Call handle.AddInput<T>(World, value) on any EntityHandle or EntityIndex to target a specific entity.

Reading input

Input components read like any other component during fixed update:

public partial class ProcessInputSystem : ISystem
{
    void Execute([FromGlobalEntity] in MoveInput input)
    {
        // input.RequestedDirection is the value AddInput supplied this frame,
        // or the prior frame's value (Retain) / default (Reset) if none was queued.
    }
}

[Input] components are read-only everywhere — including inside Input systems themselves. The only way a value reaches an [Input] field is via handle.AddInput<T>(world, value), which is gated to [ExecuteIn(SystemPhase.Input)] systems. A direct .Write on the component asserts in debug/editor builds. Unrestricted-role accessors bypass this guard.

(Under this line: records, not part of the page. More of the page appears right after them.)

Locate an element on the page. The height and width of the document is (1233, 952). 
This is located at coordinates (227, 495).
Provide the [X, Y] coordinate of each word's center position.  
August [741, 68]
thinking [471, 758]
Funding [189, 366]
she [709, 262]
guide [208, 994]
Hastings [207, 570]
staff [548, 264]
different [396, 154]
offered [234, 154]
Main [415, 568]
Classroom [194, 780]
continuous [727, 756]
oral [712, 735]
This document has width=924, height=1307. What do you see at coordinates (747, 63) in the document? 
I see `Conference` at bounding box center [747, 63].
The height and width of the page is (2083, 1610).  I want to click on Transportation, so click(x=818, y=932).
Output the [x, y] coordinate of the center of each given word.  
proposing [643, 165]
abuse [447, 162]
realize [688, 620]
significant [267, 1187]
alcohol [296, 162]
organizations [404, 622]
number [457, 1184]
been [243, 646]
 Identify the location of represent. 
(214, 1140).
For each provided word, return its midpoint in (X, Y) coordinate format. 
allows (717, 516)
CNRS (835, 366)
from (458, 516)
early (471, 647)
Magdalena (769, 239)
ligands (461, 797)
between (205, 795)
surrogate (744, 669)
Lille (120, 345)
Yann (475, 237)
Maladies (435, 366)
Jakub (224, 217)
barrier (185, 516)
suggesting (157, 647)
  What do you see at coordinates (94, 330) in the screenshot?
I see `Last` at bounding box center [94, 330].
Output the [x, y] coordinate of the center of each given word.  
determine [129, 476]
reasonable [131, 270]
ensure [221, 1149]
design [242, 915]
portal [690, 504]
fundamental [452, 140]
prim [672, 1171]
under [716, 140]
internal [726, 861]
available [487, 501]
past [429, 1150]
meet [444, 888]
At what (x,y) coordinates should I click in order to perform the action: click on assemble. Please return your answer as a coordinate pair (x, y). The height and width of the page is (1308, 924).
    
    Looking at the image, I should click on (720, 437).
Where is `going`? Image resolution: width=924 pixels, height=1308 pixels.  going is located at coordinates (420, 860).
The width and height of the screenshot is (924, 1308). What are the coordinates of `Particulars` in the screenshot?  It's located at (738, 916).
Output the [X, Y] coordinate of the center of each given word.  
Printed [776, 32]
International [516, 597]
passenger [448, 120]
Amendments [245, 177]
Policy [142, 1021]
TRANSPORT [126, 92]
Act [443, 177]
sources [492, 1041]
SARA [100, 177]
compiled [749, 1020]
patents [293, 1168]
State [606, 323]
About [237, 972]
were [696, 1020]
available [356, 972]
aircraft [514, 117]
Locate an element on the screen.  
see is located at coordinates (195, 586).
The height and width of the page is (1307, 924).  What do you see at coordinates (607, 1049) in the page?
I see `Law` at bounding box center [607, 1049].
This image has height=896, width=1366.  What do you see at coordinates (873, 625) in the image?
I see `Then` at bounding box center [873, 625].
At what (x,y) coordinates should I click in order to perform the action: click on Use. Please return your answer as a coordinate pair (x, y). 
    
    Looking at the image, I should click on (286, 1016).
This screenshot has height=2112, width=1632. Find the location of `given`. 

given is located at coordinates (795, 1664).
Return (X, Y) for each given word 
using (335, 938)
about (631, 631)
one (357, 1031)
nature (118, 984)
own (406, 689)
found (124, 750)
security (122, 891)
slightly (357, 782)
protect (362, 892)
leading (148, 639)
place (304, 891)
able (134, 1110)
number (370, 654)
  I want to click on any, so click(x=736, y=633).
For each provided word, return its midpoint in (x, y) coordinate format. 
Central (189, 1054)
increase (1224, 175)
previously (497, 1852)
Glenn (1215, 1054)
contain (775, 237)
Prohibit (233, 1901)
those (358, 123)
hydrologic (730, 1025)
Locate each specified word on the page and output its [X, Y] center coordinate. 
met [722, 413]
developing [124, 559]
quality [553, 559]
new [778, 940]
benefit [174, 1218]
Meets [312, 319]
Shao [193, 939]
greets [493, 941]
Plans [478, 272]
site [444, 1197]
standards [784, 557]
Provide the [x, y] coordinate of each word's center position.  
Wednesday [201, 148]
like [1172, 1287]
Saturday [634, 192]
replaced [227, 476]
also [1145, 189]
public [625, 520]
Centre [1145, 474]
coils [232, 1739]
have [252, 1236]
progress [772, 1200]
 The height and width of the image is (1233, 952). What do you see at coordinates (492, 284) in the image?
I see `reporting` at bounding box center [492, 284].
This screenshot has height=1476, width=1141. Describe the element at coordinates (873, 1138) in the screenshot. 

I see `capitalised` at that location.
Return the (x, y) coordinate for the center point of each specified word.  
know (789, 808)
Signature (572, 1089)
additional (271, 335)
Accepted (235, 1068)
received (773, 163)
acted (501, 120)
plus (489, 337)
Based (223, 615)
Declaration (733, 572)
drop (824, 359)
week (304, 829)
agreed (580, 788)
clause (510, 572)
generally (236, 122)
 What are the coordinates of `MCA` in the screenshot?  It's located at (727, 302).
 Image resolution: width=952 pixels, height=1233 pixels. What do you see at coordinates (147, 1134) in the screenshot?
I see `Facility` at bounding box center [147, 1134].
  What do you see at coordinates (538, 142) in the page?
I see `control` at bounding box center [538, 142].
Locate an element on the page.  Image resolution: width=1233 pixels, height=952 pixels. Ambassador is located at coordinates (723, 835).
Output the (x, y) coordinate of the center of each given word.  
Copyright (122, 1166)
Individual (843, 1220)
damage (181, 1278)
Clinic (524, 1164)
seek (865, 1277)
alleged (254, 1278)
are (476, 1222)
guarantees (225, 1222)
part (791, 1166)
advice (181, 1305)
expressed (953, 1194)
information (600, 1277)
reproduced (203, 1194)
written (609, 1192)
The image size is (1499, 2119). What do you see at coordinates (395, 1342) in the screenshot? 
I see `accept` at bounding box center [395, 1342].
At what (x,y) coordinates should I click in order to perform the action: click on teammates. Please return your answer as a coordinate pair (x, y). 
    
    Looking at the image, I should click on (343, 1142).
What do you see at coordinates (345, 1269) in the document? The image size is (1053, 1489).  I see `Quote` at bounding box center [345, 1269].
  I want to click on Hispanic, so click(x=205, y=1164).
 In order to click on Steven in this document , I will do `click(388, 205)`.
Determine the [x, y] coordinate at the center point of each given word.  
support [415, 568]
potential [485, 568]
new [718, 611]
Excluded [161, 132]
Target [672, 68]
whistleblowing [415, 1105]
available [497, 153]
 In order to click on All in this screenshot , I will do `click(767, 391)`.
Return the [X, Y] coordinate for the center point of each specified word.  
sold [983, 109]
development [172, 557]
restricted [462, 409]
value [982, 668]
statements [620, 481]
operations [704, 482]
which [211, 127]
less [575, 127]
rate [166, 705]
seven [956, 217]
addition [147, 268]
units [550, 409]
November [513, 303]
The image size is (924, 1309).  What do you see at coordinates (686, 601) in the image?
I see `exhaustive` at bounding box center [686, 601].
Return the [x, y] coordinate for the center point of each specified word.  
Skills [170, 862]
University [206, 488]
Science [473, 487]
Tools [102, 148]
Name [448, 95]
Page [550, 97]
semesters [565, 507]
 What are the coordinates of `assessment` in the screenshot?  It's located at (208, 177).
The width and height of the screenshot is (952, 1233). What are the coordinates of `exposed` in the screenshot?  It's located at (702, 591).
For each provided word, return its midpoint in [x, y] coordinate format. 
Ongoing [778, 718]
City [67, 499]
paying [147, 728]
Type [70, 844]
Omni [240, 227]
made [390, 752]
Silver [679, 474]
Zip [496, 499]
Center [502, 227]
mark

Variable-sized input payloads

Plain [Input] components hold fixed-size data. When an input value is variable-sized or large enough that copying it into a component is wasteful (a network packet, a serialized command list, a managed object reference), use one of the input pointer types (InputNativeUniquePtr<T>, InputNativeSharedPtr<T>, InputSharedPtr<T>, InputUniquePtr<T>) on the [Input] field. They mirror the persistent pointer types but their backing storage is bulk-released when the target input frame retires, so there is no Dispose.

See Pointers — input pointer types for the full table, the allocation pattern, and the source-generator rules (TRECS121–123) that constrain pointer fields inside [Input] components.

See also

  • Sample 11 — Snake — full keyboard-driven input wired to a recordable global entity.
  • Trecs Player Window — records every AddInput call into a scrubbable buffer and replays them on playback.